Regulatory considerations in the US

Virtual Reality (VR) is a technology that recreates a 3D environment while using a combination of advanced software, hardware and design. It can bring direct clinical benefits to people suffering from pain and anxiety, or who are in need of rehabilitation .
In the United States of America as well in Europe, VR solutions are marketed as medical devices.
This paper proposes to precise the regulatory framework for placing VR solutions on the market in the US.

If a VR solution is considered from a regulatory point of view as a device, the question “what is a medical device” should be answered first.
“Device” means an instrument, apparatus, implement, machine, contrivance, implant, in vitro reagent, or other similar or related article, including any component, part, or accessory, which is:

  1. recognized in the official National Formulary, or the United States Pharmacopeia, or any supplement to them,
  2. intended for use in the diagnosis of disease or other conditions, or in the cure, mitigation, treatment, or prevention of disease, in man or other animals, or
  3. intended to affect the structure or any function of the body of man or other animals, and which does not achieve its primary intended purposes through chemical action within or on the body of man or other animals and which is not dependent upon being metabolized for the achievement of its primary intended purposes.

Second, medical devices are classified into 3 classes: Class I, Class II and Class III . Each class is defined by their intended use of the device and upon indications for use.
Determination of class is very important as it will also determine how to proceed to market with the device.

The two major pathways of application procedure are Premarket notification (510(k)) and the premarket approval (primarily for class III devices). For a low or moderate risk device, the de novo process may be an option.

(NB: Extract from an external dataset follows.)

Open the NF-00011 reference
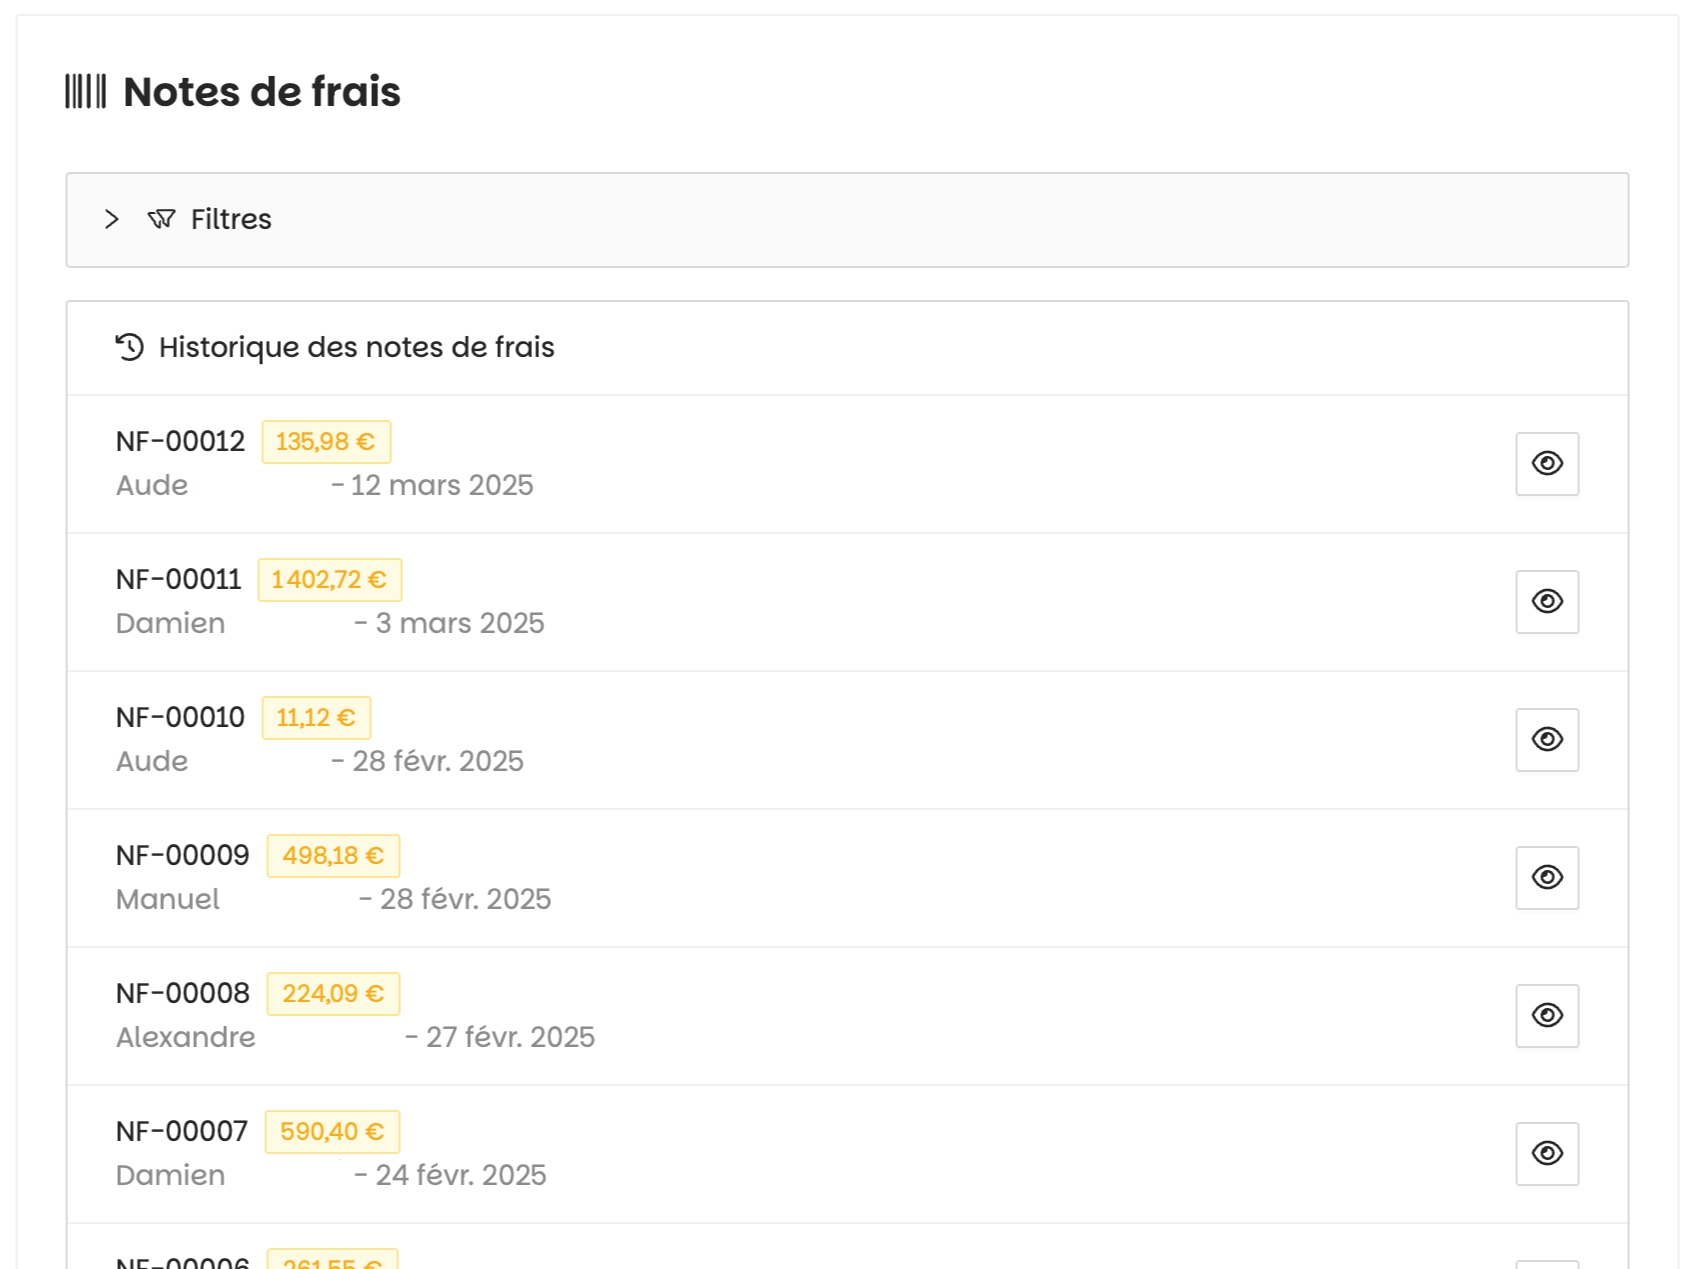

To illustrate the market submission options, we will focus on 2 VR solutions recently authorized by FDA. The first one is EaseVRx, which is the first approval granted by FDA for a VR therapy. It is a prescription-use immersive virtual reality system intended to provide adjunctive treatment based on cognitive behavioral therapy skills and other evidence-based behavioral methods for patients (age 18 and older) with a diagnosis of chronic

lower back-pain (defined as moderate to severe pain lasting longer than three months). The device is intended for in-home use for the reduction of pain and pain interference associated with chronic lower back pain .
The FDA reviewed it through the De Novo premarket review pathway. In order to classify the EaseVRx into class I or II, it was necessary that the proposed class have sufficient regulatory controls to provide reasonable assurance of the safety and effectiveness of the device for its intended use. After review of the information submitted in the De Novo request, FDA has determined that, for the previously stated indications for use, the EaseVRx can be classified in class II with the establishment of special controls for class II.
This action creates a new regulatory classification, which means that subsequent devices of the same type with the same intended use may go through the FDA’s 510(k) premarket process, whereby devices can obtain marketing authorization by demonstrating substantial equivalence to a predicate device .

The second VR solution recently authorized by FDA (November 10, 2021) is InVisionOSTM which is a VR preoperative planning tool. InVisionOSTM software automatically converts the patient’s computed tomography (CT) scan from any PACS system into a 3D reconstruction within seconds. Surgeons can then use the Oculus Quest 2 to view, manipulate and isolate relevant anatomical areas prior to performing the actual surgical procedure .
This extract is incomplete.